■ Tout le noir, les yeux fermés sur l’excès du désastre… Dans un film où l’on ne parlait pas de Sade, les Hurlements (en sa faveur) annonçaient, en 1952, le temps des origines, une sorte de commencement fondé sur une intuition que la suite des événements (et de la filmographie debordienne) ne devait pas démentir : « L’usage des arts aussi mal qu’on les traite et à quelques fins qu’on veuille les plier, ne va pas sans entraîner des fréquentations douteuses et des admirations suspectes. Il n’est que trop facile de séduire un monde culturel déjà oublié par l’histoire. À côté de telle rosière de propédeutique, une belle place dans les lettres françaises est réservée au scandale, aux mauvais garçons, au modernisme. L’exclusive n’est sur personne. [1] »
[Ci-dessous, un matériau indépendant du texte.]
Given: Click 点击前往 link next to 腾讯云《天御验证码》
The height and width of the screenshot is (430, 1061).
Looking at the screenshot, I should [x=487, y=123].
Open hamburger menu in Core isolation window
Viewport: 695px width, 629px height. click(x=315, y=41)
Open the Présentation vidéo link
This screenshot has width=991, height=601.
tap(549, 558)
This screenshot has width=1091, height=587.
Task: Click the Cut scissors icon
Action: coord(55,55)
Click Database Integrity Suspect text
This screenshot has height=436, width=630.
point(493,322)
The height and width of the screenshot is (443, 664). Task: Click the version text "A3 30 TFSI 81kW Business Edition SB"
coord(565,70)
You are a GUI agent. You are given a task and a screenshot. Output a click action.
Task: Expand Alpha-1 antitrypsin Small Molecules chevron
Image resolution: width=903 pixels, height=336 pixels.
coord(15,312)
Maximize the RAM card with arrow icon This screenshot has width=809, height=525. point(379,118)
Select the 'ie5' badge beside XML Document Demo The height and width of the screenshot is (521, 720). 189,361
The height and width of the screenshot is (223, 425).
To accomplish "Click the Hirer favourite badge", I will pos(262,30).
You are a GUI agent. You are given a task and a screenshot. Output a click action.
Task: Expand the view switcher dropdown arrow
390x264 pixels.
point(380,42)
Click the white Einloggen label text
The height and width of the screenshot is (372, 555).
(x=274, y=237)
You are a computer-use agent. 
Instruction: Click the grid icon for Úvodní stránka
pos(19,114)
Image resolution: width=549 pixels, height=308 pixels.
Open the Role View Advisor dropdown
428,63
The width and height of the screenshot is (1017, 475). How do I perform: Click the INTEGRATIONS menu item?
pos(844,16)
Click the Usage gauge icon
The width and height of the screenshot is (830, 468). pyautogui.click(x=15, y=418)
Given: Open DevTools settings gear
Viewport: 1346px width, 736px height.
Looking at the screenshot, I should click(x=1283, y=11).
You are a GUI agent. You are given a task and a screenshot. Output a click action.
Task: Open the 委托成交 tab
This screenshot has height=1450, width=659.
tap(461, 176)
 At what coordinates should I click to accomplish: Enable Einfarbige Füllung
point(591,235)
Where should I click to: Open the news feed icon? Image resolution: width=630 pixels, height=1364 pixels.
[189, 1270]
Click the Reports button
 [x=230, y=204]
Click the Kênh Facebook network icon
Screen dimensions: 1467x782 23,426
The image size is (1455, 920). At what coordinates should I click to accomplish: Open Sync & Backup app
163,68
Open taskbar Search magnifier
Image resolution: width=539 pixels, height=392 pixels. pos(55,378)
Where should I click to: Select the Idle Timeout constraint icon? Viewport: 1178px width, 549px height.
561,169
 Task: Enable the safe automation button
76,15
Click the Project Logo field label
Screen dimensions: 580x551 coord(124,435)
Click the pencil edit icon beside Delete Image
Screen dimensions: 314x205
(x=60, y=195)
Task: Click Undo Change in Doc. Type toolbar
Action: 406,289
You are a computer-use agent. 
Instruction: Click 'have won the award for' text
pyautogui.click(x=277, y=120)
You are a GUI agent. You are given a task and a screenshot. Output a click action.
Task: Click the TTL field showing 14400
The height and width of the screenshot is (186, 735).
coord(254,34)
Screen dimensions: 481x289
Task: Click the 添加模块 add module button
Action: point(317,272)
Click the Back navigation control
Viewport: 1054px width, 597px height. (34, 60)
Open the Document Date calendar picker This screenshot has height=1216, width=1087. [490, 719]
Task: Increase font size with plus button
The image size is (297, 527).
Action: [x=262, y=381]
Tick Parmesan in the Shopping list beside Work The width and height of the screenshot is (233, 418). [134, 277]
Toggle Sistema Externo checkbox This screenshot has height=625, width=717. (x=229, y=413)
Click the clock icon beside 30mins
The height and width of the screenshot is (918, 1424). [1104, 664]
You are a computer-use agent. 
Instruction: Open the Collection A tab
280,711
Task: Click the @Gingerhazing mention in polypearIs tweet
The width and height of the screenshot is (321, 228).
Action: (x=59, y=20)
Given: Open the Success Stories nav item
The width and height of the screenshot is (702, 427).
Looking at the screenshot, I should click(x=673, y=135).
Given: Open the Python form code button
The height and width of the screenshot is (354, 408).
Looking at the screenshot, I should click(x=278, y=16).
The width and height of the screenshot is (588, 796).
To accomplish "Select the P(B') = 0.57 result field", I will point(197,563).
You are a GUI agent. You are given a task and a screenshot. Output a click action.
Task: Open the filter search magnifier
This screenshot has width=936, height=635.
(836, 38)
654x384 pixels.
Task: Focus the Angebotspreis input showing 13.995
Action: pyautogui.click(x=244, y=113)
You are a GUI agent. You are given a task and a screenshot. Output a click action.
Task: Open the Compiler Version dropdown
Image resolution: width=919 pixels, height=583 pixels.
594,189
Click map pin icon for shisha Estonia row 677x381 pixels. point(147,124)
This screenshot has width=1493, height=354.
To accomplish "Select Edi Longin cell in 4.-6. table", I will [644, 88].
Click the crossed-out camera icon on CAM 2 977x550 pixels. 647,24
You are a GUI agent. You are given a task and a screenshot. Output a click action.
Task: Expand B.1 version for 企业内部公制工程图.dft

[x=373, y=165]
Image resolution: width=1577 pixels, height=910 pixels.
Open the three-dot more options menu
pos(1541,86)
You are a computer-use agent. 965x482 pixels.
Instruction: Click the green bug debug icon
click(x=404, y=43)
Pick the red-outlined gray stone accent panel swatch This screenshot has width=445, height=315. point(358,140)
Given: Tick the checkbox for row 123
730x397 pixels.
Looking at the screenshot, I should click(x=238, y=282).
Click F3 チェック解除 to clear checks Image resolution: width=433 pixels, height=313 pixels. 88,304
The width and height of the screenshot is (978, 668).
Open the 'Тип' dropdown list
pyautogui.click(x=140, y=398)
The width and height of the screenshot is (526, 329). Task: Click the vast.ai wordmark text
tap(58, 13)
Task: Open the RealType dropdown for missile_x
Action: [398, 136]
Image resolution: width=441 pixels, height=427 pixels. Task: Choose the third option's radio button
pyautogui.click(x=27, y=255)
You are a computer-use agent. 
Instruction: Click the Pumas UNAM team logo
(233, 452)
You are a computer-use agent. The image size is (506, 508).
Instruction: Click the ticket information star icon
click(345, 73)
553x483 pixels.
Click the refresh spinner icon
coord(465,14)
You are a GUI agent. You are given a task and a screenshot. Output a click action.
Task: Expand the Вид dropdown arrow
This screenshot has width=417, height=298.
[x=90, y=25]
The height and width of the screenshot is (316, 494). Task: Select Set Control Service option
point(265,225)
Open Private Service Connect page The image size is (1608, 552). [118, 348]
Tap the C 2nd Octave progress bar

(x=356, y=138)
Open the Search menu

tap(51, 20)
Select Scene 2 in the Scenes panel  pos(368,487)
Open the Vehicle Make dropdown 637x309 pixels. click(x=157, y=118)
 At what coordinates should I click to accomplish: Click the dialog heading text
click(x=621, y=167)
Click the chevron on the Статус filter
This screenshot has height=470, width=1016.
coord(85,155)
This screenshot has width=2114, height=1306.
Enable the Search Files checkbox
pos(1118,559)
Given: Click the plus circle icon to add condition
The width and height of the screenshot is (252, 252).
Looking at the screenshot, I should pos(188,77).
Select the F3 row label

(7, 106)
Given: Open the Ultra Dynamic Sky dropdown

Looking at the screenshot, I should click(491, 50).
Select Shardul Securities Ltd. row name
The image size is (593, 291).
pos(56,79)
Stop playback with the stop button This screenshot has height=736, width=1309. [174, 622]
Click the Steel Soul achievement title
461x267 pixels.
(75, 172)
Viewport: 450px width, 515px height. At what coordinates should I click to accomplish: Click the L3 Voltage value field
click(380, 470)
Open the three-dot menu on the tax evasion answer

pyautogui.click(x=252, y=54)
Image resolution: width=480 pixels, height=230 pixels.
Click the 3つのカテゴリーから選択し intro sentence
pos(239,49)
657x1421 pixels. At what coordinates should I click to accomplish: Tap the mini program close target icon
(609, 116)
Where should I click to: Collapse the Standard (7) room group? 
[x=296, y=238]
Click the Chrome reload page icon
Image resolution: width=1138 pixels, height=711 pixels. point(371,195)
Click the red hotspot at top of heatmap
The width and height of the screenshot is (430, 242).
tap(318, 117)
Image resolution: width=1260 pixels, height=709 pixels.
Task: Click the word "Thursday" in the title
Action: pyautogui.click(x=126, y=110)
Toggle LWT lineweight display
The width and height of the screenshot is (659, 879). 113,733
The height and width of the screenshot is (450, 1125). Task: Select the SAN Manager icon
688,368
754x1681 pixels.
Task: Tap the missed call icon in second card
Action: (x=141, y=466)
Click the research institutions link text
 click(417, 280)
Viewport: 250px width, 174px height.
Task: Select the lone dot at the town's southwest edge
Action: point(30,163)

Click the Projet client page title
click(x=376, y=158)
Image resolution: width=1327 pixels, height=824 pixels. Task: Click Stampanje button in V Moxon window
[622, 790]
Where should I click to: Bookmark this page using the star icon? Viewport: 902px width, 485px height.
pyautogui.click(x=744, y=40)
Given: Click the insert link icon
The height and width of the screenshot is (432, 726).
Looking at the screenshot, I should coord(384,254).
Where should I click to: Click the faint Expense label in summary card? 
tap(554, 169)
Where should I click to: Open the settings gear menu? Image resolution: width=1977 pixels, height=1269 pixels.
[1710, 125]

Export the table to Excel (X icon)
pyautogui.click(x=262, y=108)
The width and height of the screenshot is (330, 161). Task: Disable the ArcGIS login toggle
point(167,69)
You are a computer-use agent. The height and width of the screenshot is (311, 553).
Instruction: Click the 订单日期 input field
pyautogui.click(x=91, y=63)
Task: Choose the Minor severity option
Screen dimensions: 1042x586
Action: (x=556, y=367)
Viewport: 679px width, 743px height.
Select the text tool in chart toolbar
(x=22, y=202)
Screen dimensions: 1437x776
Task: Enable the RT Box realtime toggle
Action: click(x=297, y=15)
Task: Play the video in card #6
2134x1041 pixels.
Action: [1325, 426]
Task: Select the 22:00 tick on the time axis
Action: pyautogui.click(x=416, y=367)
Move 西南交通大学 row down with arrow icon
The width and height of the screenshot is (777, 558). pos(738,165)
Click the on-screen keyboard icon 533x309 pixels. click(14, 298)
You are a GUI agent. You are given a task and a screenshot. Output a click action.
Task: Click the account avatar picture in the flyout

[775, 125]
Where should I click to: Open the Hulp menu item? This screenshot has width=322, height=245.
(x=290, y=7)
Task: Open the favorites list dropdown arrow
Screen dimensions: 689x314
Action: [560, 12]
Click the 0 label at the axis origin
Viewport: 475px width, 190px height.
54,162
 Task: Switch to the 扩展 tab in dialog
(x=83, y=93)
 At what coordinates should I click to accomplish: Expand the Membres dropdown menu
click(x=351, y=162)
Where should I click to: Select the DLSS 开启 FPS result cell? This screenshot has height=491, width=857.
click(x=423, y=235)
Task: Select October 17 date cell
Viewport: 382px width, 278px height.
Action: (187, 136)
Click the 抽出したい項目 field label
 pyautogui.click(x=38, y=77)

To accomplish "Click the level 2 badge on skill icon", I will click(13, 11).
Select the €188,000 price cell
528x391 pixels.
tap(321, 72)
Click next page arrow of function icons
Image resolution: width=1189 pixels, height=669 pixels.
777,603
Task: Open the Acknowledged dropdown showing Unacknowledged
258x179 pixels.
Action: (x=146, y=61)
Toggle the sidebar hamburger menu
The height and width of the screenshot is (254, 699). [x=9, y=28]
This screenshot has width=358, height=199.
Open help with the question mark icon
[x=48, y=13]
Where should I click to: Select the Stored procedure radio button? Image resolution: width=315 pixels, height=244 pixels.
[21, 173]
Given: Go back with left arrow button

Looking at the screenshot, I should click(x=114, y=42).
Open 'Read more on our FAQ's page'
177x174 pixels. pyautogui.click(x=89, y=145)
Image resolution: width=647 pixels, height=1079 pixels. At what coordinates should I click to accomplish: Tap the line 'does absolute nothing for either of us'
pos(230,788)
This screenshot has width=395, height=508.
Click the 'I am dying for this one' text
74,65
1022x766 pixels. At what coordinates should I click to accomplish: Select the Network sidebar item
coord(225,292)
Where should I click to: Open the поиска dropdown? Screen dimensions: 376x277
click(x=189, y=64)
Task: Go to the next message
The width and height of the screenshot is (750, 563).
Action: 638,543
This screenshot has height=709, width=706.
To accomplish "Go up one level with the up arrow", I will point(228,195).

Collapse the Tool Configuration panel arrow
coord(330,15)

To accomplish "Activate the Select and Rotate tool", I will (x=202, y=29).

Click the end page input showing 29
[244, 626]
C’est précisément cette intuition – et plus particulièrement « le problème du maudit » – que creuse, quelque dix ans plus tard, Asger Jorn dans cette brillante préface à Contre le cinéma [2]. On ne manquera pas, bien sûr, de pointer, ici ou là, le côté clairement laudatif – insistant, dit Jorn – de ce portrait de Debord en « créateur », « novateur », « inspirateur ». Il y a même fort à parier que certains esprits « forts » et résolument mesquins en resteront là. L’écume leur suffit ; c’est leur affaire. D’autres lecteurs, en revanche, s’intéresseront, on peut du moins l’espérer, à l’analyse à bien des égards prophétique que Jorn, alors démissionnaire de l’Internationaliste situationniste depuis trois ans et directeur de l’Institut scandinave de vandalisme comparé, livre ici sur l’altération, en son temps, du concept de « l’artiste maudit », mais aussi sur sa valorisation comme pièce maîtresse de la grande roue de l’éternel renouvellement des formes esthétiques. La liste est longue des « maudits » des sixties rentrés dans le rang de la « production officielle » de rébellion. Jorn en cite même quelques-uns. Mais l’essentiel est encore ailleurs, dans cette prescience, partagée par les « mauvais garçons » situationnistes, et Debord le premier, que « les moyens de pseudo-communication “instantanée” de notre époque ne servent évidemment pas à transmettre les questions et les réponses de cette époque, mais un spectacle unilatéral ».– À contretemps.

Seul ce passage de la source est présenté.